Dataset excerpt:
····················
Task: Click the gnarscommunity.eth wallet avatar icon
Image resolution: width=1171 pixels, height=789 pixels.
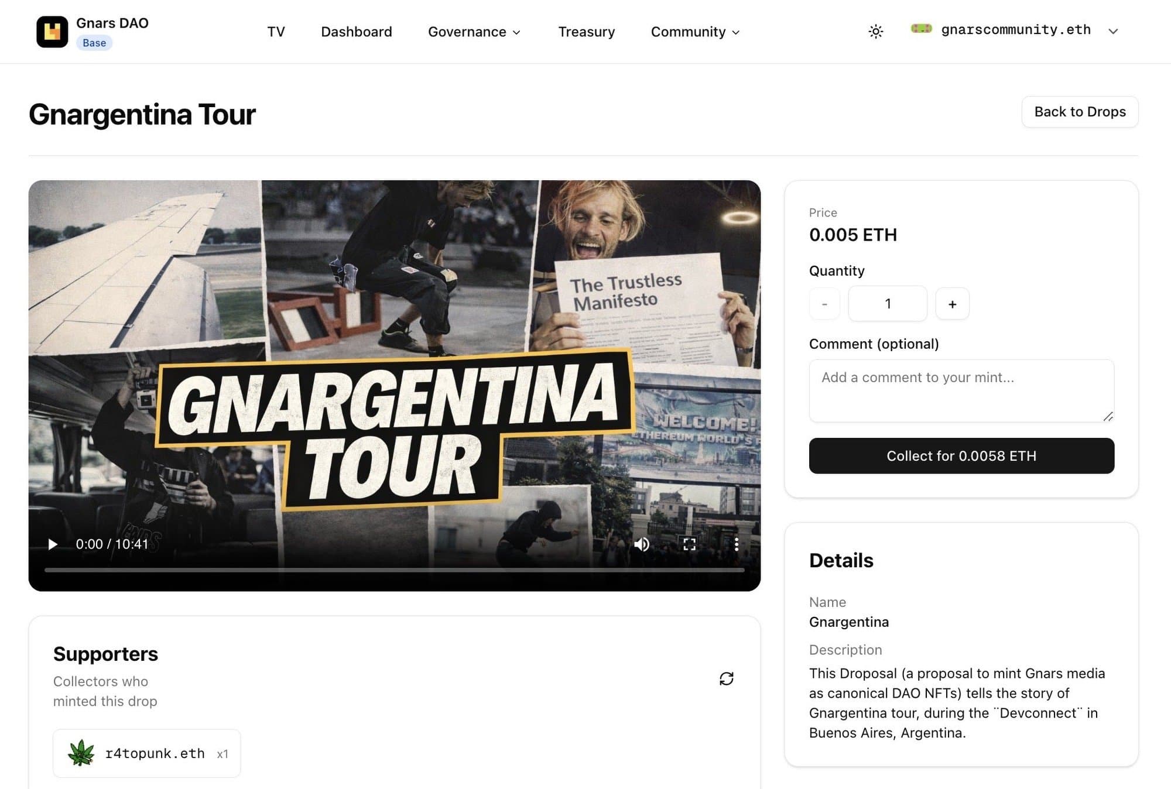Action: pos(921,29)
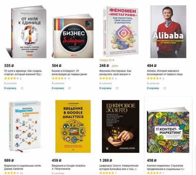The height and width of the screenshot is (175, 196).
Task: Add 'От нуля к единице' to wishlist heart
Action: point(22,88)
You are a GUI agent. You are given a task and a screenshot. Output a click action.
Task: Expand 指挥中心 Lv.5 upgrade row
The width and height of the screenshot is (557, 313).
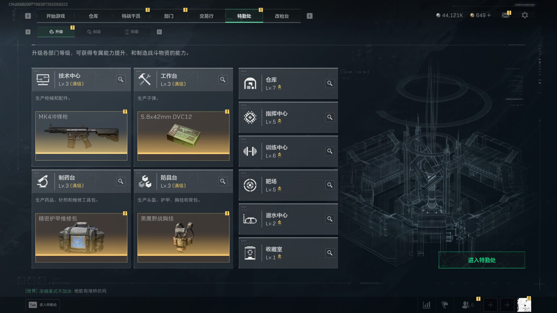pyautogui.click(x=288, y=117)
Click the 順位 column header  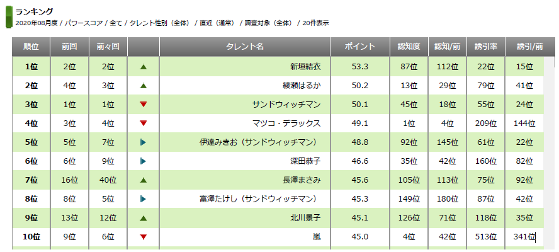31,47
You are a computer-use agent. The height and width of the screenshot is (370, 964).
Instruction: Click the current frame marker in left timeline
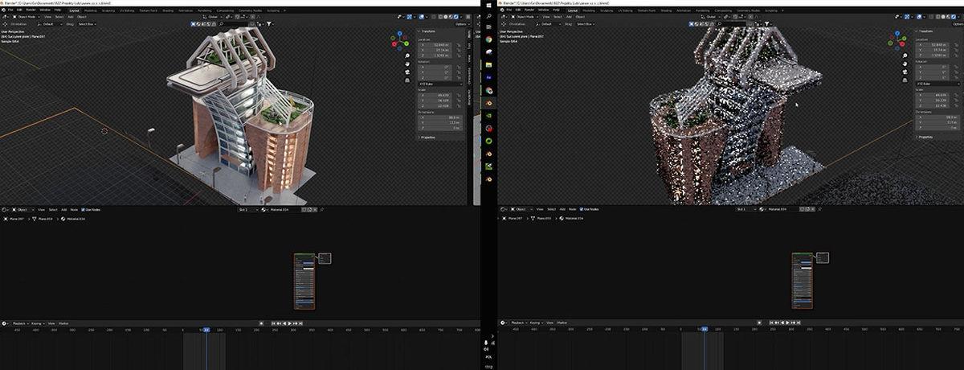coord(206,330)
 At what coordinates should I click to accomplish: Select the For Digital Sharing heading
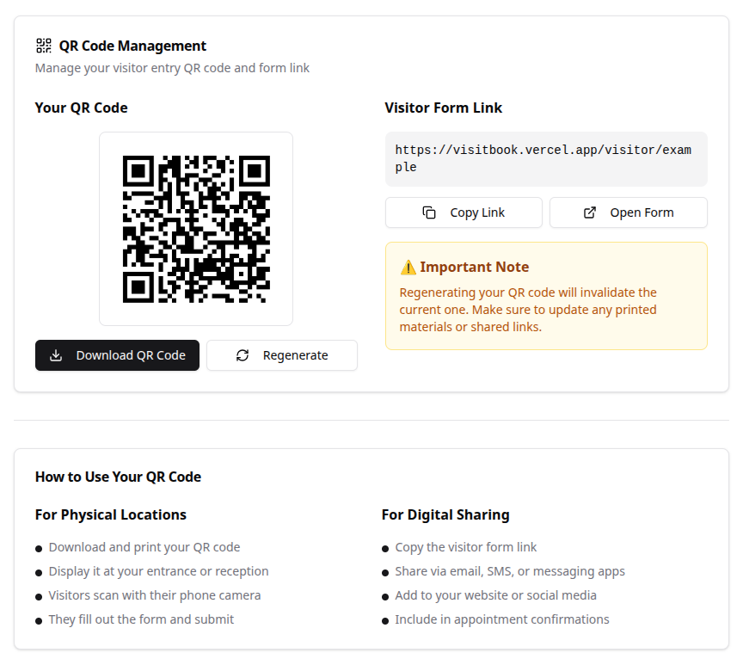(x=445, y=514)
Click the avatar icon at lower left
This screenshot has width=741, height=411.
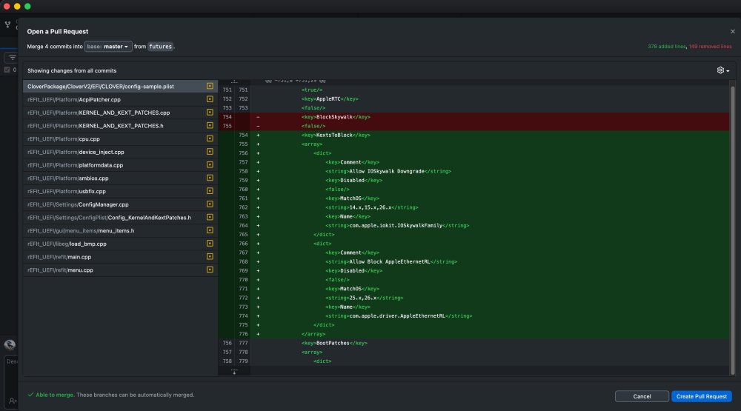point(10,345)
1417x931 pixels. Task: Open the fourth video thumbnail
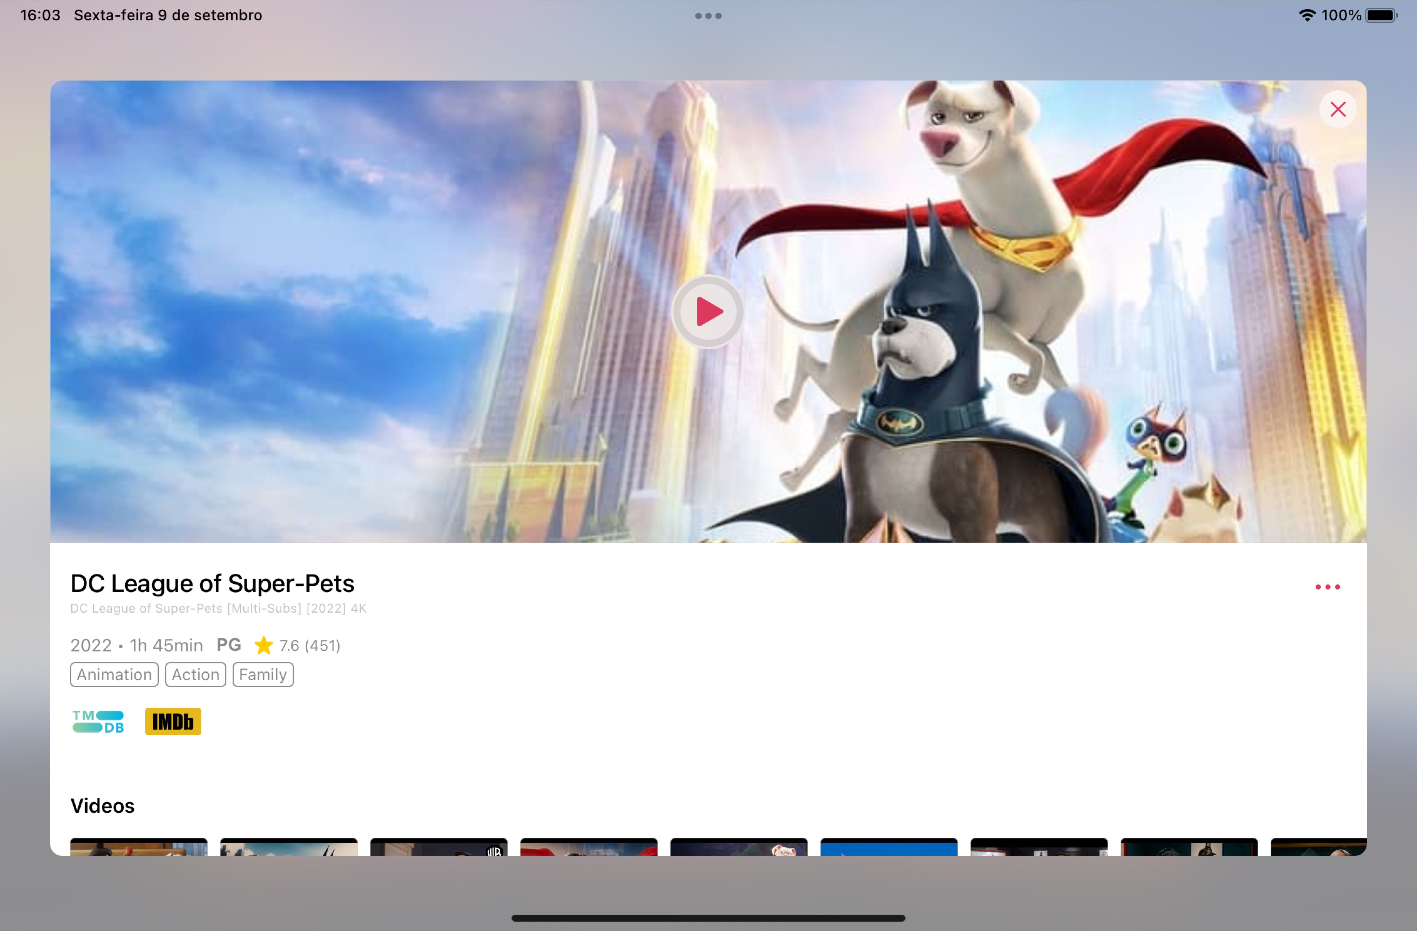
····················
● **YOUR TASK**
Please copy everything from the line containing "At what coordinates" down through the end of the records, switching "heading" to "title" and leaving all else unchanged. Leave the pictures out of your answer.

● **PROBLEM SOLUTION**
 At what coordinates should I click to accomplish: Select the For Digital Sharing title
(x=445, y=514)
Click the avatar icon at lower left
This screenshot has width=741, height=411.
point(10,345)
1417x931 pixels. Task: Open the fourth video thumbnail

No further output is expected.